Strong property rights are
maximally efficient (in the sense of maximizing total welfare) when contracting is costless, when a transaction can be completely contracted, and when
I bear all the costs for everything related to the transaction. When a factory dumps smoke into the air or sewage into the water, it has just reduced
my quality of life without incurring any costs to itself. When a United Airlines flight bombards my house with noise, United Airlines doesn’t pay me anything,
and yet the value of my property may well be lowered. That’s an “externality” — a cost that has not been internalized into the cost of the plane ticket.
It would be infeasible for the airline to contract with every house that it might inconvenience in its flight path; the Court in
U.S. v. Causby declared that “common sense revolts” at the idea of such contracting. Before airplanes existed, the courts recognized a property right extending
“to the periphery of the universe”; after airplanes, we needed to adjust our understanding of what a property right was, and temper our ideologies. The Randians, it
seems, never caught up.
It seems to me that understanding the fundamental coordination problem — how to get people to act individually in a way that benefits everyone –
requires us to dive into the irreducible particularity of the world. We can act like Rand-cultists and declare that Reason herself dictates the
structure of the universe and the structure of human rights, but it isn’t so. Different situations will often (not always, but often)

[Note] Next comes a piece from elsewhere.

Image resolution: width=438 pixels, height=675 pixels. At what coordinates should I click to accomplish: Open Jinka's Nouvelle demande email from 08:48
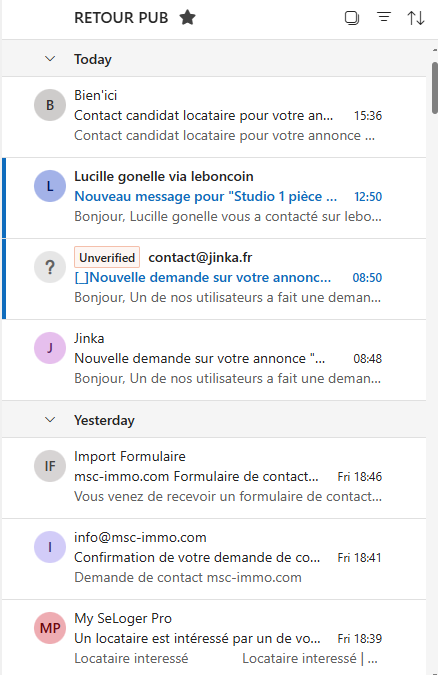[214, 360]
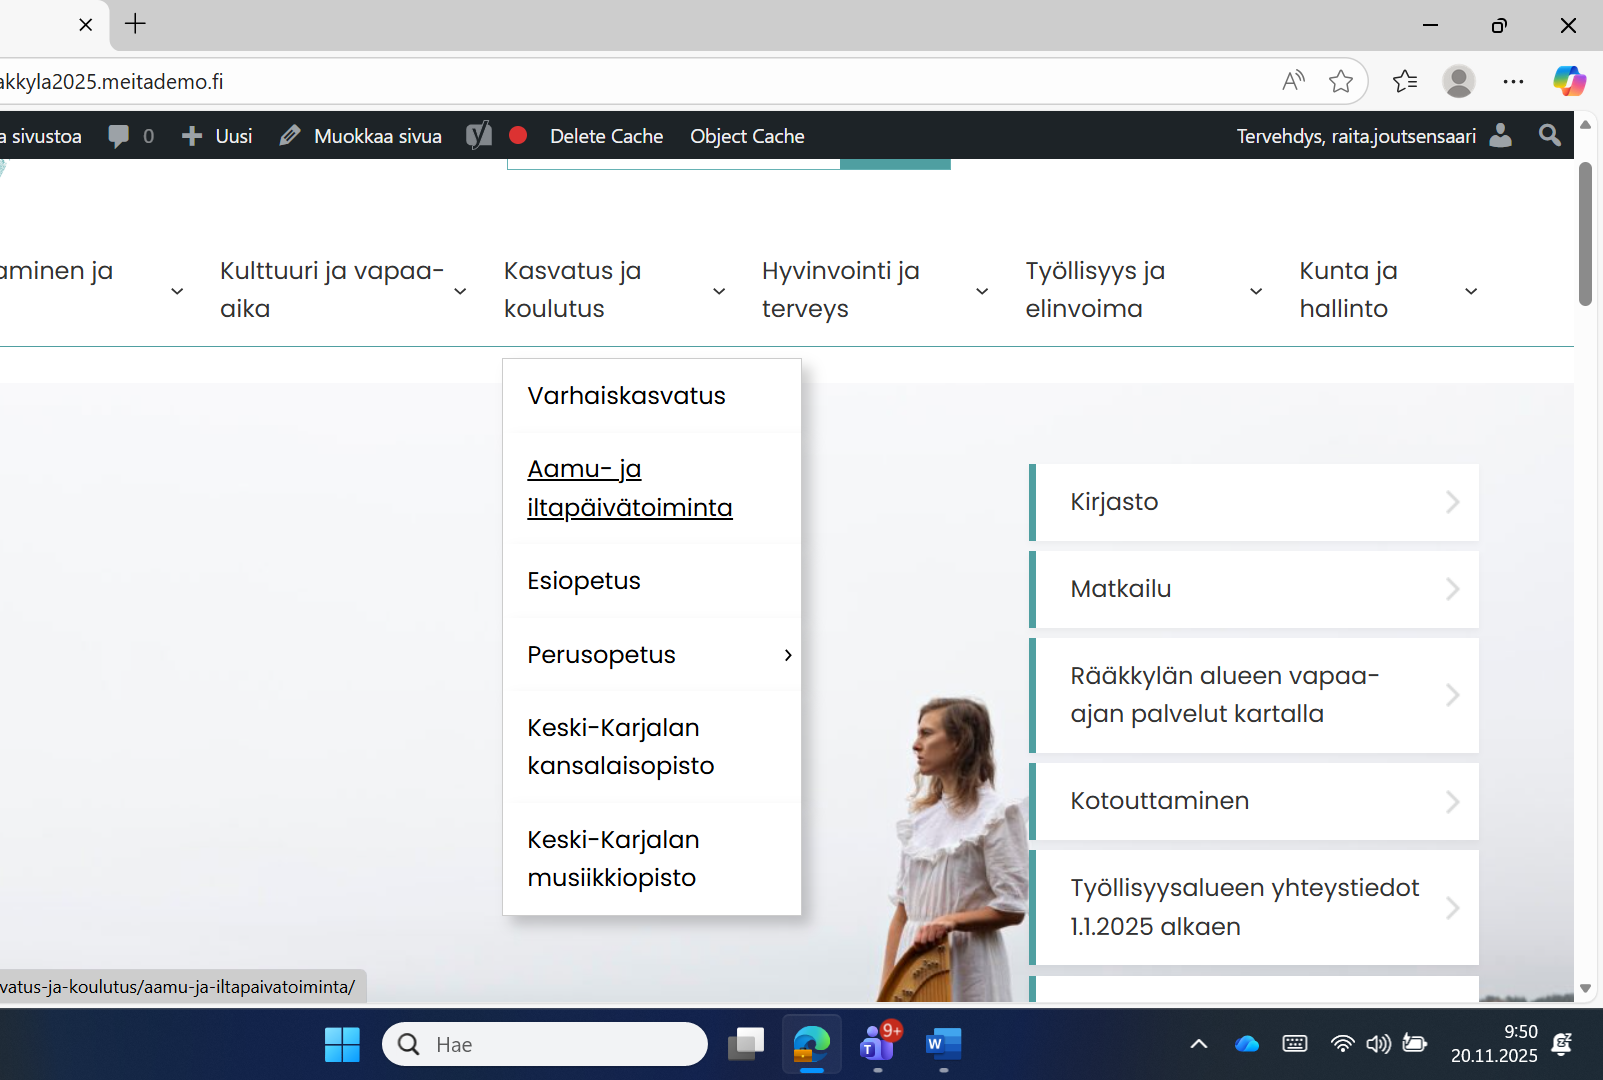Screen dimensions: 1603x1080
Task: Open the Yoast SEO admin bar menu
Action: click(480, 135)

demand different solutions. Strong property
rights entail their own costs; centralization entails its own. We use economics as a set of guideposts, and we use it to filter
out arguments that are bad — not necessarily to filter in the truth. Economics might strongly militate a certain set of beliefs; it might
establish that those possessing the information necessary to get things done right are on the “edge”, not at the center. So it might push us to shift
decisionmaking out, rather than in. But my amateur’s sense of the thing is that we’re often going to need to confront individual cases, and that
some economic principles will often conflict with others. The only way to resolve that conflict is to
give due weight to each principle, and use scientific methods to do so. Let’s be
Popperians rather than Rand-cultists. Our lives and our societies will be better for it.